***** Exercise input *****

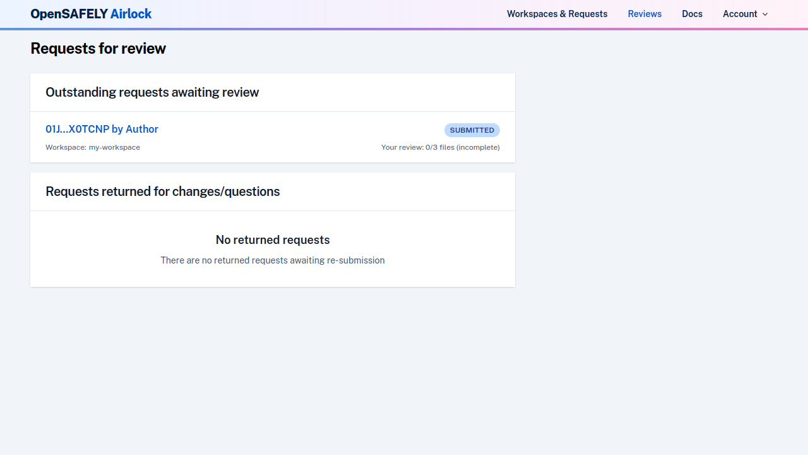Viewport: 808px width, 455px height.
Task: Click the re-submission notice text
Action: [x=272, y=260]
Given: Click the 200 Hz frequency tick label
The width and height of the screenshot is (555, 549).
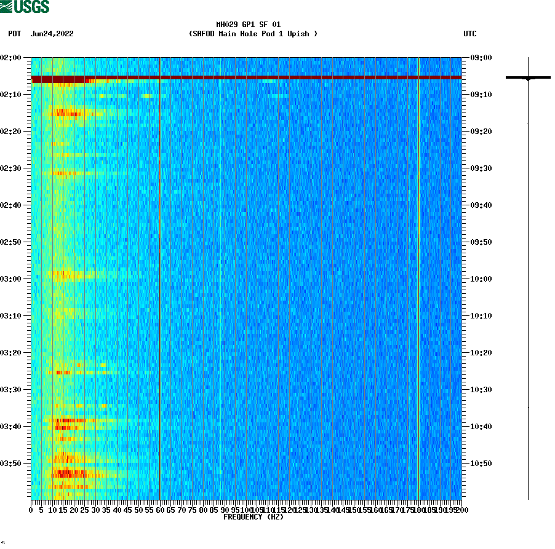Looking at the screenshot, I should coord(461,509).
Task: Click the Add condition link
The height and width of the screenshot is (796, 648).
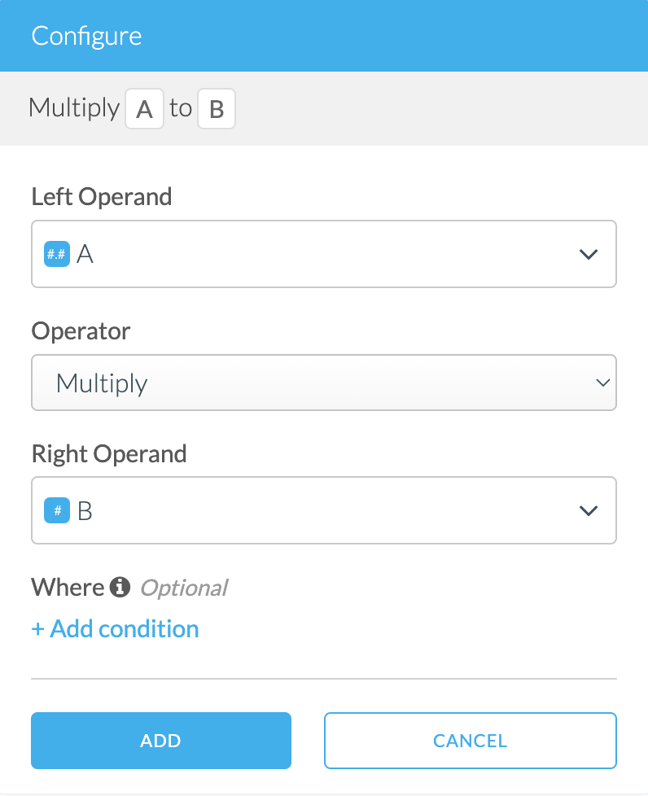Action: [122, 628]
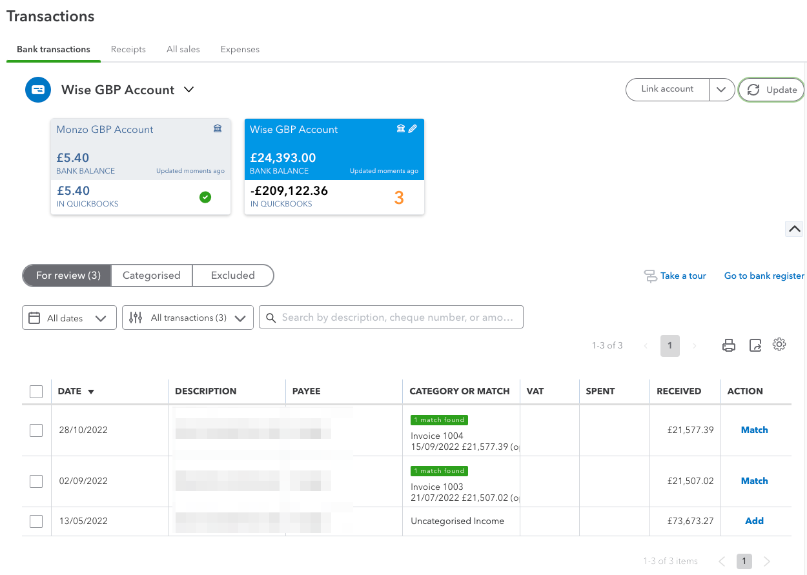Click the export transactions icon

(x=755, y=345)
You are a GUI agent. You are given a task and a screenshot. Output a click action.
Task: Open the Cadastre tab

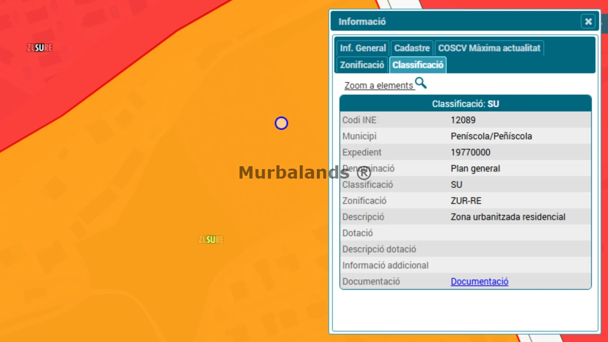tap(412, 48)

*****

### [Stated goal]
Render every line of the data above as a Markdown table with the columns "No." and "Line", numbering the rows and skipping blank lines. Leave the pictures out.

### [Response to the exercise]
| No. | Line |
|---|---|
| 1 | Viewport: 808px width, 455px height. |
| 2 | Task: Click the re-submission notice text |
| 3 | Action: [x=272, y=260] |
| 4 | Given: Click the 200 Hz frequency tick label |
| 5 | The width and height of the screenshot is (555, 549). |
| 6 | Looking at the screenshot, I should coord(461,509). |
| 7 | Task: Click the Add condition link |
| 8 | The height and width of the screenshot is (796, 648). |
| 9 | Action: [122, 628] |
| 10 | Click the export transactions icon |
| 11 | (x=755, y=345) |
| 12 | You are a GUI agent. You are given a task and a screenshot. Output a click action. |
| 13 | Task: Open the Cadastre tab |
| 14 | tap(412, 48) |